(78h) Evolution of Inteins for Mammalian Cell Expression
The lack of a platform technology for the purification of non-mAb proteins remains a major concern in the biopharmaceutical industry. The implementation of the Protein A platform for the purification of monoclonal antibodies has revolutionized the industry. However, no analogous purification platform exists for non-antibody products. Purification tags present one intriguing possibility for the development of such a platform. The use of purification tags is ubiquitous at small scale; however, the cost of tag removal becomes prohibitive upon scale-up. To address this, we have developed self-cleaving purification tags based on intein technology. This intein based system has been well established for expression and purification of proteins in E. coli. The major limitation of the technology is due to premature cleavage; intein cleavage during expression leads directly to product losses. Due to premature cleavage, the technology is currently limited to bacterial expression systems. The goal of the current work is to develop inteins that are suitable for use in mammalian cell expression systems.

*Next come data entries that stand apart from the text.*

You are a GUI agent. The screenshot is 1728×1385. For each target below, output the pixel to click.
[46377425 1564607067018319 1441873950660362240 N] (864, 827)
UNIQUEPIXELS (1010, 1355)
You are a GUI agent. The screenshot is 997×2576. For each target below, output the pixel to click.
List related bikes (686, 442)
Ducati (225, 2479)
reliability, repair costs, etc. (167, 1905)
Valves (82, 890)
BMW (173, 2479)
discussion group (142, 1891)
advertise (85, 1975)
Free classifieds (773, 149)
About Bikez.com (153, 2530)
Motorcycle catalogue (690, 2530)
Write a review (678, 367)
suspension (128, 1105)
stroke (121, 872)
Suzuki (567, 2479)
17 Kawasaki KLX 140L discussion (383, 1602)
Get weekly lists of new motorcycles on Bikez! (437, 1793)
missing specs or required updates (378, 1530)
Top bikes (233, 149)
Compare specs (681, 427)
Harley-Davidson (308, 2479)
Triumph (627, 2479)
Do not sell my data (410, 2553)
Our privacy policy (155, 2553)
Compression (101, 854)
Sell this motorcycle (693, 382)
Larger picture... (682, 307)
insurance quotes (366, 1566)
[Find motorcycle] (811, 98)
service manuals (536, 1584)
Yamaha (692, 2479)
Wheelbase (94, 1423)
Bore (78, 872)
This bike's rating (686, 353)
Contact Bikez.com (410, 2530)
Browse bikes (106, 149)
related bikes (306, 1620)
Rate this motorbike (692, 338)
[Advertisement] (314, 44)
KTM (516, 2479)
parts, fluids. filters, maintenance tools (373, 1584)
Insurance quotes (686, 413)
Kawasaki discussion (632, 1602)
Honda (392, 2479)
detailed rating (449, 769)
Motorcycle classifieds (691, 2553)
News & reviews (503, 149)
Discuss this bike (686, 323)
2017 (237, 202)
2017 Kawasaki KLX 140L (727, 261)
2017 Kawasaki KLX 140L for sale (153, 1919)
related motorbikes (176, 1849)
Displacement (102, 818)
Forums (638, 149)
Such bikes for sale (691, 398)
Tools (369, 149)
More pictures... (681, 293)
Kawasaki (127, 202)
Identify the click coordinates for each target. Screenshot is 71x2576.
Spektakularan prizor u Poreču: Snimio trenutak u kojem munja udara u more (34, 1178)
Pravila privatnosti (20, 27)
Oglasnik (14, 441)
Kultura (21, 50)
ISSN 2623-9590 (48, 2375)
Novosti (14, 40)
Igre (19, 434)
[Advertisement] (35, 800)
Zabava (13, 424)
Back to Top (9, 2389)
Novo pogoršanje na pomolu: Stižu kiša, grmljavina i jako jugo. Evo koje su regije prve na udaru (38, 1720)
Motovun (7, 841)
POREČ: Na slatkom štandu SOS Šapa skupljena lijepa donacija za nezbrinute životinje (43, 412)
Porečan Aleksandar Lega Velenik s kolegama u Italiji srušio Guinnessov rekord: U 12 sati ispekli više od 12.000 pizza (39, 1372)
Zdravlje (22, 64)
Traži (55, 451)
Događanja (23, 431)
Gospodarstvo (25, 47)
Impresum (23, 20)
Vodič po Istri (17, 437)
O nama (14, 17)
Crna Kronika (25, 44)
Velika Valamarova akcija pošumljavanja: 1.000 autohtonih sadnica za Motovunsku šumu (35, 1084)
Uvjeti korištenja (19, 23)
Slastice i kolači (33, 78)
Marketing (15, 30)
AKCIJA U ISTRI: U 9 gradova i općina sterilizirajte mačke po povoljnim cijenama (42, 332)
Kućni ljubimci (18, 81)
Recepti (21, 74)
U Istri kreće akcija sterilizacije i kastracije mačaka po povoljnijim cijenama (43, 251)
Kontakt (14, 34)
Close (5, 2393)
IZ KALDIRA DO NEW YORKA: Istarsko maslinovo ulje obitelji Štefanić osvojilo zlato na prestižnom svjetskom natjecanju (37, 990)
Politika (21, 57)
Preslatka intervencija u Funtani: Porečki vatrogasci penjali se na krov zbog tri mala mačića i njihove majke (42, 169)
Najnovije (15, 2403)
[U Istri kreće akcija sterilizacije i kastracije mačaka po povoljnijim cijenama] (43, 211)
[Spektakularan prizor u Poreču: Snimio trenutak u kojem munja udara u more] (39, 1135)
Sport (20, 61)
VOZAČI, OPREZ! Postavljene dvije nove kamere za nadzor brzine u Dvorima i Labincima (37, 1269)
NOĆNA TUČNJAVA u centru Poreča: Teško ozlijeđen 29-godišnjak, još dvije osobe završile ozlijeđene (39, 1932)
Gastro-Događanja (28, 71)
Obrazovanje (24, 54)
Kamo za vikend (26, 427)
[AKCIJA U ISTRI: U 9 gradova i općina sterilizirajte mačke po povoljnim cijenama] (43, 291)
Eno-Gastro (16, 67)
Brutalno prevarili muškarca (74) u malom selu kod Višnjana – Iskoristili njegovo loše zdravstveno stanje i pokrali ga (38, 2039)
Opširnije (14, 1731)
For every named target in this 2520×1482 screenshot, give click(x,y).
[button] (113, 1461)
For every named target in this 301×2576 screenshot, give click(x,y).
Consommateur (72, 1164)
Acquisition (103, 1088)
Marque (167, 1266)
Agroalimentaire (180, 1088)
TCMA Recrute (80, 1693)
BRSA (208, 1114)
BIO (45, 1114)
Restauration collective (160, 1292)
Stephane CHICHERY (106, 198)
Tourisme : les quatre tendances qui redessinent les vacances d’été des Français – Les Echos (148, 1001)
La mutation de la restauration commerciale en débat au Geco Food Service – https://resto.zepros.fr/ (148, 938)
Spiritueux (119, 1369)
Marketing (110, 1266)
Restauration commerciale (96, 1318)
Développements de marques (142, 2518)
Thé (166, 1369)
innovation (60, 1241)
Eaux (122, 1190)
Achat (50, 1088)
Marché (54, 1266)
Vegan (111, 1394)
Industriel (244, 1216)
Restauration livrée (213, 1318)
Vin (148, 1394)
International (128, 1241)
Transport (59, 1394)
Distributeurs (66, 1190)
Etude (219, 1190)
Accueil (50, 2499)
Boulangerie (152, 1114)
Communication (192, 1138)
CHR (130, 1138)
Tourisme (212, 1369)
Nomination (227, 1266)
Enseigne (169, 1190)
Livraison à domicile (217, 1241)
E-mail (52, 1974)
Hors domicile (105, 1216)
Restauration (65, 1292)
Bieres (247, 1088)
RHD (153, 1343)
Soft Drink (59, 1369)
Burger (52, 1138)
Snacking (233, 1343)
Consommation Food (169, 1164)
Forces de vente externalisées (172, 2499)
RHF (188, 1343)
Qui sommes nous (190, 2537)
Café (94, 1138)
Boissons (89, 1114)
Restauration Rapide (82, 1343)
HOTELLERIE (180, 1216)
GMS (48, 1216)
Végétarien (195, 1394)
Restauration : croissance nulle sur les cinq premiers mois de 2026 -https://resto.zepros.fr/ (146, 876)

The current work describes the development of inteins suitable for mammalian cell expression via directed evolution. We have developed a high throughput screen for intein evolution based on yeast surface display. We have combined this screen with a targeted library of intein mutants to select for improved variants. We report progress toward the development of inteins with a shifted pH optimum for cleaving and increased sensitivity to small molecule inhibition that can be used in mammalian cell expression systems. This would represent a significant advance in the purification of non-mAb proteins for the biopharmaceutical industry.